1 tablespoon honey or maple syrup

1 teaspoon salt, plus more as needed


½ teaspoon freshly ground black pepper

Almond slivers, to garnish

Savory Balsamic Glaze (see Sweet and Savory Balsamic Reductions and Glaze on page 50) to top*

Drizzle of extra-virgin olive oil for finishing

2 sprigs fresh thyme or marjoram (optional)
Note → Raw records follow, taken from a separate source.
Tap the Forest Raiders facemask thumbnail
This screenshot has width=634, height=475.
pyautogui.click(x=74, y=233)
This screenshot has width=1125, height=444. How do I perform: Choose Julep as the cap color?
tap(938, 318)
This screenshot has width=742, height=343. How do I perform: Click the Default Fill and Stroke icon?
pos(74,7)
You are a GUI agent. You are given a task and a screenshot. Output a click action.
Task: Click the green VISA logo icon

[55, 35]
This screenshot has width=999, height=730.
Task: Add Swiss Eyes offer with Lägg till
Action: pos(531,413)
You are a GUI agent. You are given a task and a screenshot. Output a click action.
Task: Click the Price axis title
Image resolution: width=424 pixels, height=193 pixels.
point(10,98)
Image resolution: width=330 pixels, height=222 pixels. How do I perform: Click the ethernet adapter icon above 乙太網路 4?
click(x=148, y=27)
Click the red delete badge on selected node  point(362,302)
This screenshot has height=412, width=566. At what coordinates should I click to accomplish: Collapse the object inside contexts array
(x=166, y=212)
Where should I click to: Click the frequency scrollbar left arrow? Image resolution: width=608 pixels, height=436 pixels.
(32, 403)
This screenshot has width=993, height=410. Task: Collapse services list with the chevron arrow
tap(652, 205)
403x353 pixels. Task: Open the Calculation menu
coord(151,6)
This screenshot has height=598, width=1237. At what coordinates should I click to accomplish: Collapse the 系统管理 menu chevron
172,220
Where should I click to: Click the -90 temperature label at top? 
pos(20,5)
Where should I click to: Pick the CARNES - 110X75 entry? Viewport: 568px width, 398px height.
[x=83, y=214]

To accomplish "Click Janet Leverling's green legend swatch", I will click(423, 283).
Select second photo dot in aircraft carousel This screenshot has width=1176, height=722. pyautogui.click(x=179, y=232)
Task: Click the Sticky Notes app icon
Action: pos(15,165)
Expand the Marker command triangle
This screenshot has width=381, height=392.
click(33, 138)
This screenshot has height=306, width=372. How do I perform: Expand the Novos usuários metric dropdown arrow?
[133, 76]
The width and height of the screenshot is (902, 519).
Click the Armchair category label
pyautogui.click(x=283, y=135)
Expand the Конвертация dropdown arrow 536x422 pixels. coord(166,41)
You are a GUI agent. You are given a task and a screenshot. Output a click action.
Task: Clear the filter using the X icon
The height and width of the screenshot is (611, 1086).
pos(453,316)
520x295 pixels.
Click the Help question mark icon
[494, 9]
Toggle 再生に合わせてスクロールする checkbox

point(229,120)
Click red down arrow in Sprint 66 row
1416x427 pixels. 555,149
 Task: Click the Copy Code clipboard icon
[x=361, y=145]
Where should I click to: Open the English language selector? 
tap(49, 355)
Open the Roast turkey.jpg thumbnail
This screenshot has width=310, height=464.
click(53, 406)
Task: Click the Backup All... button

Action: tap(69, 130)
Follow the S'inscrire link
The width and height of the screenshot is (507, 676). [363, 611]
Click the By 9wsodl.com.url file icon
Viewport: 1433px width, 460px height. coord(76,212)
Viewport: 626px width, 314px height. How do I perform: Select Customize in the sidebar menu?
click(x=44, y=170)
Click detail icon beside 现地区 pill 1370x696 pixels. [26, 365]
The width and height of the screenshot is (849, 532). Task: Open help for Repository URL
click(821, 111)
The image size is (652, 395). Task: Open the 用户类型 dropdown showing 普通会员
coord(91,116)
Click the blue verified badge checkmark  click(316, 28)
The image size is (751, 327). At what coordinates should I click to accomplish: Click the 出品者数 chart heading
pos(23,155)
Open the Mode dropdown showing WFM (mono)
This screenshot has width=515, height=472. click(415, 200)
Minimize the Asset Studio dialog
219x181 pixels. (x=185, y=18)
  1. Place the lentils in a large pot and cover them by at least 1 inch of water. Bring the water to a boil over medium-high heat. Reduce the heat to medium-low and simmer until the lentils are tender but still retain their shape. The time varies depending on how fresh the lentils are. It could take 20 to 30 minutes, so taste them to check around the 20-minute mark. When they are ready, drain them, briefly run them under cold water, and set aside in a fine mesh strainer to let them dry.
  2. Preheat the oven to 400°F (205°C).
  3. Wash the Brussels sprouts and trim off any damaged leaves. Trim at the root end and make a shallow cross incision on the bottom of each one. Steam them for 10 minutes, or until they start to get tender on the outside.
  4. Peel the shallots and cut them in half, cut off the tough root, and cut each half in half again. Toss on a rimmed baking sheet with the Brussels sprouts, olive oil, vinegar, honey, salt, and pepper and mix well with your hands to coat evenly. Roast for about 30 minutes, until tender and slightly caramelized.
  5. When ready, toss everything together in a large bowl with the lentils. Finish with a handful of toasted almond slivers, a drizzle of balsamic glaze, and thyme if you wish. Adjust the salt if necessary, and add one more drizzle of extra-virgin olive oil.

Sweet & Savory Balsamic Reductions and Glaze*


These thick syrups from the region of Emilia add a hint of classy, sharp sweetness when used as a topping for salads, raw or cooked vegetables, sautéed vegetables, cheeses, mushrooms, or pastas and risottos that involve cheese, pumpkin, or radicchio. Just drizzle liberal amounts and taste the wow effect. Try the sweet glaze variation drizzled over fresh fruit, ice cream (yes, really), or other creamy vanilla-flavored desserts.

Makes about ½ cup

1 cup good-quality balsamic vinegar


1 scant tablespoon honey or packed dark brown sugar


1 clove

One ½-inch piece of cinnamon

2 juniper berries (can be skipped if you do not have any)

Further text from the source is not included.